[Instructions for the task] Copy out each line of the data holding "avatar".

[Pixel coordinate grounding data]
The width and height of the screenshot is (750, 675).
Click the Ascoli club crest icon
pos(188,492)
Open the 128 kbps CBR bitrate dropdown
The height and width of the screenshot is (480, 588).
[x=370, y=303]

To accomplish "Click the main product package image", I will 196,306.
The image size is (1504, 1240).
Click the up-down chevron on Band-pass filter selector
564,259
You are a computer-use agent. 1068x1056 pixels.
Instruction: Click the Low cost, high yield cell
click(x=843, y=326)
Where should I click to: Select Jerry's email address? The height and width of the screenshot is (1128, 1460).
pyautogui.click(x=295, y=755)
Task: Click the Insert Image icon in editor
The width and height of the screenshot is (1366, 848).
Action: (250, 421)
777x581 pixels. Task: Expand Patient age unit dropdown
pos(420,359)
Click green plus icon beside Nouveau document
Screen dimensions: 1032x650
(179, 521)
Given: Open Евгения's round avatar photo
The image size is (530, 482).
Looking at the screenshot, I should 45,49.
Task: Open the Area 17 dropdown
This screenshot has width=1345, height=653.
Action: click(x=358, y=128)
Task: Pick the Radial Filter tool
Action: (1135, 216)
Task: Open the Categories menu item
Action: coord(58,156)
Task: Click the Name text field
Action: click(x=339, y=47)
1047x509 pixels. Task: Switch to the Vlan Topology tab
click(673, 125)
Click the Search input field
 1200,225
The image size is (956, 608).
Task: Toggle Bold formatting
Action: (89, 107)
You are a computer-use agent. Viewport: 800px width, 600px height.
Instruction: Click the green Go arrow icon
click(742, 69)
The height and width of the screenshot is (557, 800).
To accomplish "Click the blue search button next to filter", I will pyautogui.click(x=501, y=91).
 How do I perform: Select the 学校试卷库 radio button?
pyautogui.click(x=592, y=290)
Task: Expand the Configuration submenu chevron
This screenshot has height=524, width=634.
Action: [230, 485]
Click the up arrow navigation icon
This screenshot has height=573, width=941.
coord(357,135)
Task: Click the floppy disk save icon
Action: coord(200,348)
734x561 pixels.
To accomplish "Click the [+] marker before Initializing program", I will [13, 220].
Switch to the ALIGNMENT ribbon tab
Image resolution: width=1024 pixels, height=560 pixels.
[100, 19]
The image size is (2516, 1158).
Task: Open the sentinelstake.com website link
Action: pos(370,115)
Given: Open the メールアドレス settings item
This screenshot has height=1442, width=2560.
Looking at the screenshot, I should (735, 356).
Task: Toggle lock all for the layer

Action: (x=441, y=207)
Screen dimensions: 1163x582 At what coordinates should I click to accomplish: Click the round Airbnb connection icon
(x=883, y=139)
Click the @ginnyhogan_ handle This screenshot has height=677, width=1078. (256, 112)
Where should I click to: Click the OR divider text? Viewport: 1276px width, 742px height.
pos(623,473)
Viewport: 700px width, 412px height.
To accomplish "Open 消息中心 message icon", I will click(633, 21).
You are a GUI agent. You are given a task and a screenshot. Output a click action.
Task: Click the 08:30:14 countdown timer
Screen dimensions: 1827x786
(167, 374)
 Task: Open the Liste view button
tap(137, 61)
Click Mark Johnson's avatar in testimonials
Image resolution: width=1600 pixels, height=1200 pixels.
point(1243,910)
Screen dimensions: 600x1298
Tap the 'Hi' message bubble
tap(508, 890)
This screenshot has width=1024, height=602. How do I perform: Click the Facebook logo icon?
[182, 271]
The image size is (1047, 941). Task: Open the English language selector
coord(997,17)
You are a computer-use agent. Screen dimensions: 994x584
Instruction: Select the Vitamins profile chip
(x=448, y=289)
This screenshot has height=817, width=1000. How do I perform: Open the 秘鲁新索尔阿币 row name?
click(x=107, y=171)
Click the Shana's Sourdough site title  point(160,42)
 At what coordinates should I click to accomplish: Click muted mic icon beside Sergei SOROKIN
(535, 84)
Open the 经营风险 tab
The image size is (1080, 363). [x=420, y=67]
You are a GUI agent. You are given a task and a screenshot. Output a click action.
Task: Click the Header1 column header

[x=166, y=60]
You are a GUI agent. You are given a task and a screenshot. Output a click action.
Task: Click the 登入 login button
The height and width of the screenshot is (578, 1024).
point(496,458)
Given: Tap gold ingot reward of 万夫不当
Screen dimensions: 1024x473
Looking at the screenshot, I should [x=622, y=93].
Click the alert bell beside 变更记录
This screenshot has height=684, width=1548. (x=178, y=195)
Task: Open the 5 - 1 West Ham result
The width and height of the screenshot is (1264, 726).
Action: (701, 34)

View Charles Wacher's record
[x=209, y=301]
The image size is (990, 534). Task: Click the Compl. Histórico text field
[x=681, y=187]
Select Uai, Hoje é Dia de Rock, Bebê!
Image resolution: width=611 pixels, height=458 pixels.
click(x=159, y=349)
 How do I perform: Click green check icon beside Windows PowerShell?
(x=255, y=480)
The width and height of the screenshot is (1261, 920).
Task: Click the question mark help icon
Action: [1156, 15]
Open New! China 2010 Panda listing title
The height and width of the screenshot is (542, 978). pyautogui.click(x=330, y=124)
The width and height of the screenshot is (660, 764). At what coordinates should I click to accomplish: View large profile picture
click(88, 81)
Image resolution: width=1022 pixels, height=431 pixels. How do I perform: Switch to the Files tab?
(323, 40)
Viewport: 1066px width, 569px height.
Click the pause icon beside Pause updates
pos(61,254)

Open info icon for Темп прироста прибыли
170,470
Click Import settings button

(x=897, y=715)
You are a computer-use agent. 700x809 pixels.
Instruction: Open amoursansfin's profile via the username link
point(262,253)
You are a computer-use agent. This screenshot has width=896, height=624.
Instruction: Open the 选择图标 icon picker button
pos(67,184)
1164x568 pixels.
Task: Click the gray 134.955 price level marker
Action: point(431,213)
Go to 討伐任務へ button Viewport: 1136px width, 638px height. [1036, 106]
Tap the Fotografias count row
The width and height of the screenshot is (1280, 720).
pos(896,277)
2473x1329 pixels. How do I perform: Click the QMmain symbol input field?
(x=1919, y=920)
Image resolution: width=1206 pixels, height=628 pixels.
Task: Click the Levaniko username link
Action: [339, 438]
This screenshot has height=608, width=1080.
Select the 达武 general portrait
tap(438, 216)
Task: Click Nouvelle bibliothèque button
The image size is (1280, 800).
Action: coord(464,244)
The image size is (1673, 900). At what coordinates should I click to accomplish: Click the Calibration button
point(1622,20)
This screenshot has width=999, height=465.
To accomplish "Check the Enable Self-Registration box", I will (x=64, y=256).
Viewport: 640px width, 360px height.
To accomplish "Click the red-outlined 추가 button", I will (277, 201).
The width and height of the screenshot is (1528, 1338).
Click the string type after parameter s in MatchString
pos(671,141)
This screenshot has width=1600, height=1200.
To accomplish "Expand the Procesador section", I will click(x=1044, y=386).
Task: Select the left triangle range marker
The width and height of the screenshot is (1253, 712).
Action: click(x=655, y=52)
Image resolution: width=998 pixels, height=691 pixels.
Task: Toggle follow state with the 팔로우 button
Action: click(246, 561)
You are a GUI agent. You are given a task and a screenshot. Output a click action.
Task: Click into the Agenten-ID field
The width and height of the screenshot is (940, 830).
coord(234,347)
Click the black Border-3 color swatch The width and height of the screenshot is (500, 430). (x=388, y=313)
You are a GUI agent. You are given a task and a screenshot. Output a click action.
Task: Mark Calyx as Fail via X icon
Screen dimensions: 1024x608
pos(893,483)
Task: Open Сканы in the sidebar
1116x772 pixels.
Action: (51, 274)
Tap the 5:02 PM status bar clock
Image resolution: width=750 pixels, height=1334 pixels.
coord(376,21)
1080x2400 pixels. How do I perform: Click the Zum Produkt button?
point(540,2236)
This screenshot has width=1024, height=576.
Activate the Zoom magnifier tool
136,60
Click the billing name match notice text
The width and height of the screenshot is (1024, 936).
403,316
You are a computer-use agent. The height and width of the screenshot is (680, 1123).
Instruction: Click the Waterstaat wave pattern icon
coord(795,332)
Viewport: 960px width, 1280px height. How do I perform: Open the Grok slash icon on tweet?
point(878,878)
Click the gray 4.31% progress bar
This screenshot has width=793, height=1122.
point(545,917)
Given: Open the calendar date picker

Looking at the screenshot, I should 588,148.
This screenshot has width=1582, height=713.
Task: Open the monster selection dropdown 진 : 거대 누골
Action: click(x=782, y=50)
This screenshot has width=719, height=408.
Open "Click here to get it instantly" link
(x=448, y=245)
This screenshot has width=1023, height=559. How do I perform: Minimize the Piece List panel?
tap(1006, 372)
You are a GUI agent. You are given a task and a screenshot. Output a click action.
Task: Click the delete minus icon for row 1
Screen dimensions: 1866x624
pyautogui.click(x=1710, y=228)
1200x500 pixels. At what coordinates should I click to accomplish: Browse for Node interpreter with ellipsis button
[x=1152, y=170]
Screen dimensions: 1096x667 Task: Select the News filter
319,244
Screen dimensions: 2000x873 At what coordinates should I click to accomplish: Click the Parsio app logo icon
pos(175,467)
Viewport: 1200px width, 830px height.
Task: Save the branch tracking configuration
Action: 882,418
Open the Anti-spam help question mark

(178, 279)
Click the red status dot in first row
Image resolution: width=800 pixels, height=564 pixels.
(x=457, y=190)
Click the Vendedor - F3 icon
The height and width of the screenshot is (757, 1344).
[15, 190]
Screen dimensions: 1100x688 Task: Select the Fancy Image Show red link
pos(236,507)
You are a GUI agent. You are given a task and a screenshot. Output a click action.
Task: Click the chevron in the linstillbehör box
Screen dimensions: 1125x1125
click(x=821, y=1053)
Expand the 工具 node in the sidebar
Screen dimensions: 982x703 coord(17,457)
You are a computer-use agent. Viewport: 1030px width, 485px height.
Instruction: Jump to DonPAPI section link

[Worked solution]
Given: Open Евгения's round avatar photo
Click Mark Johnson's avatar in testimonials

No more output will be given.